WHAT THIS TASK INVOLVES: When you reach the line in the listing below that contains "You are a GUI", begin returning lines exactly as written, and stop after the line that contains "Viewport: 1378px width, 868px height.". Return no other lines.

DATA RECORDS:
○ ○ ○ ○ ○ ○ ○
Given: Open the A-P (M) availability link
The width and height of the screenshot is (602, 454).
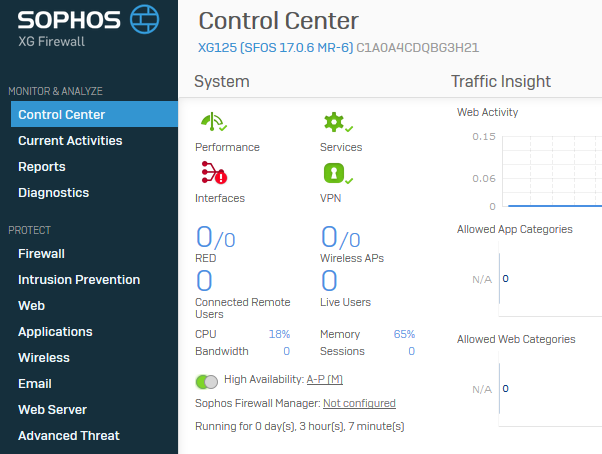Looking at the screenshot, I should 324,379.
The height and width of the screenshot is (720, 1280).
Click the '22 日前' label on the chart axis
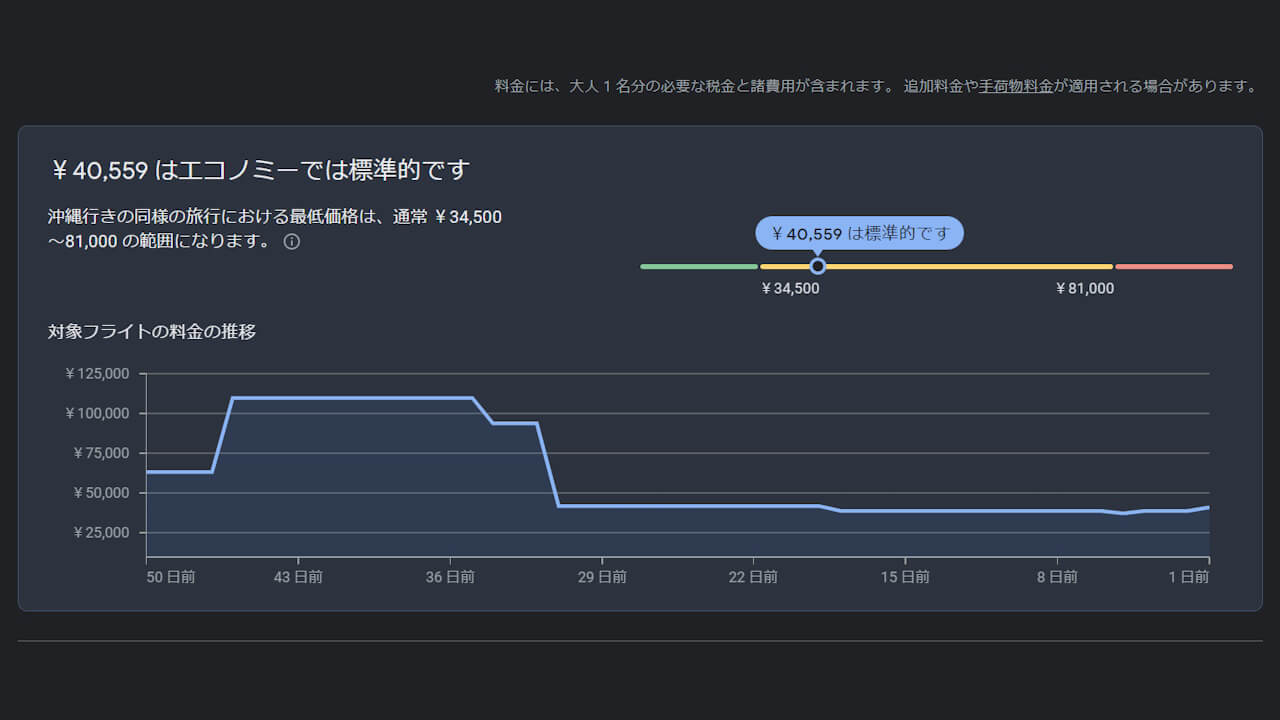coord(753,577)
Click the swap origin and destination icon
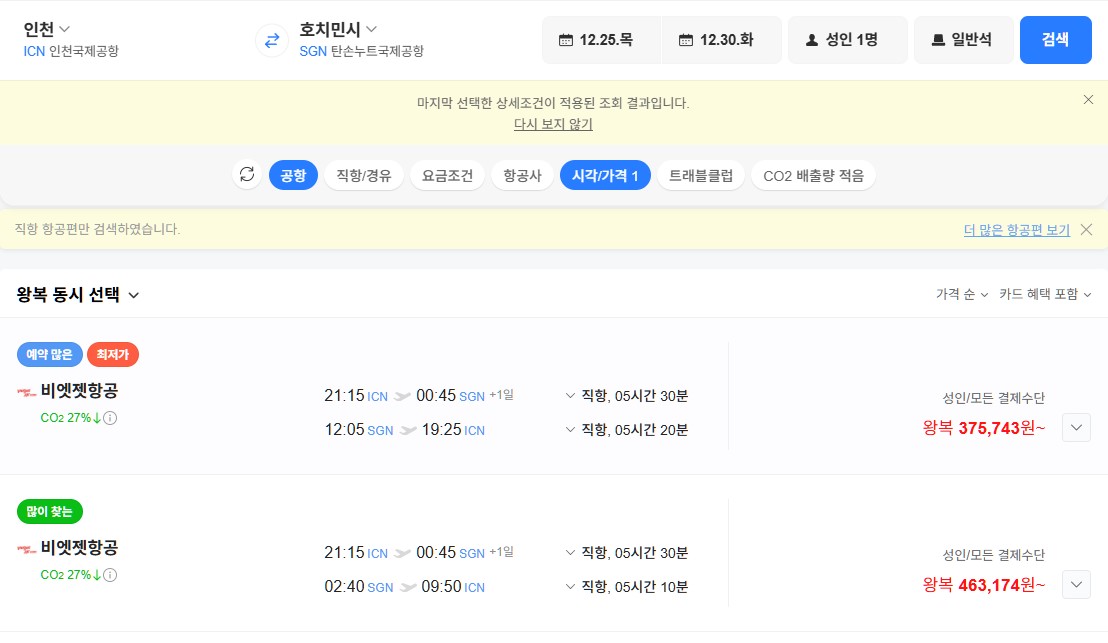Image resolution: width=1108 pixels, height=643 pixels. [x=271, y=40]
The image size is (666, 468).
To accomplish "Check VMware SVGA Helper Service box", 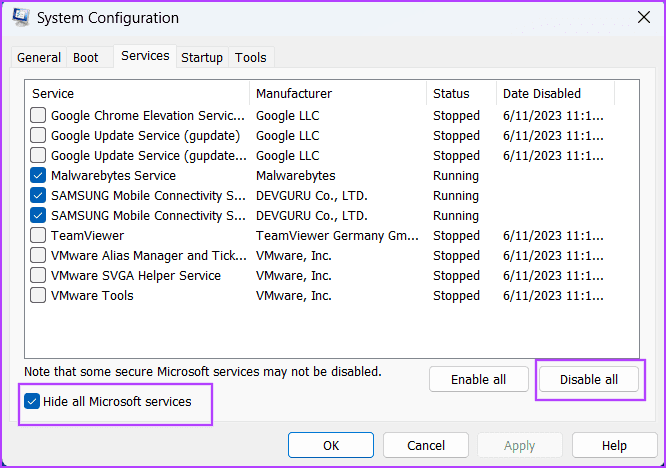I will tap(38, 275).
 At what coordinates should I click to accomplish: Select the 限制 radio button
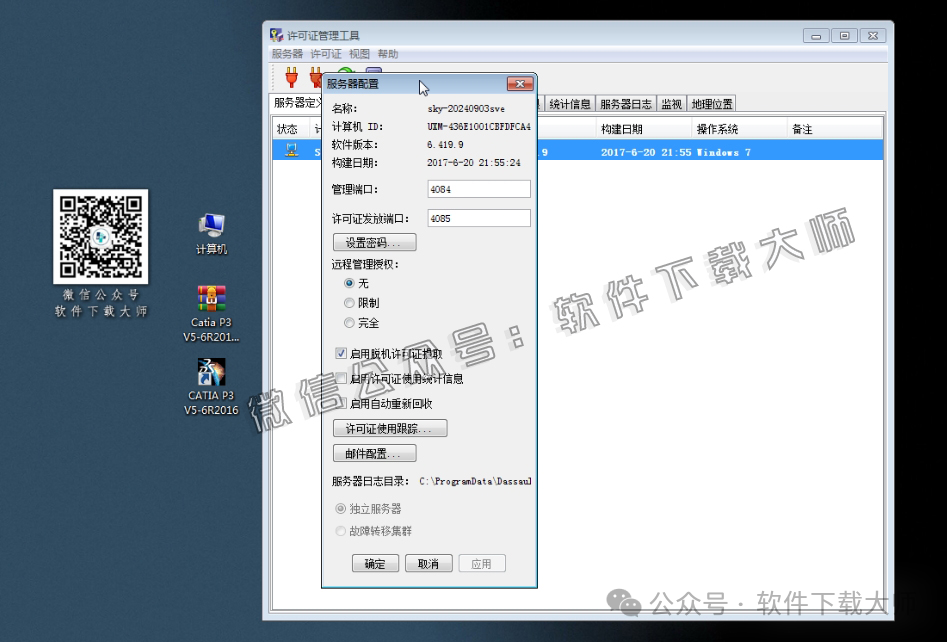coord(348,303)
○ ○ ○ ○ ○ ○ ○
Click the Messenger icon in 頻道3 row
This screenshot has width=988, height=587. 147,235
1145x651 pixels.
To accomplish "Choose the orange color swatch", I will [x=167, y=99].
○ ○ ○ ○ ○ ○ ○
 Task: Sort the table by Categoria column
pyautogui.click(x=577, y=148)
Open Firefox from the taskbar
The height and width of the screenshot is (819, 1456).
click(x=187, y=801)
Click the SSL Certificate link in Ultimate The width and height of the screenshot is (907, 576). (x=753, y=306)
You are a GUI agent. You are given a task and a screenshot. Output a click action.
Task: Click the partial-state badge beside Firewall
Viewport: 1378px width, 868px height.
○ ○ ○ ○ ○ ○ ○
SOLUTION BELOW:
You are a GUI agent. You are given a task and a screenshot. Output a click action.
Task: Click the partial-state badge beside Firewall
Viewport: 1378px width, 868px height.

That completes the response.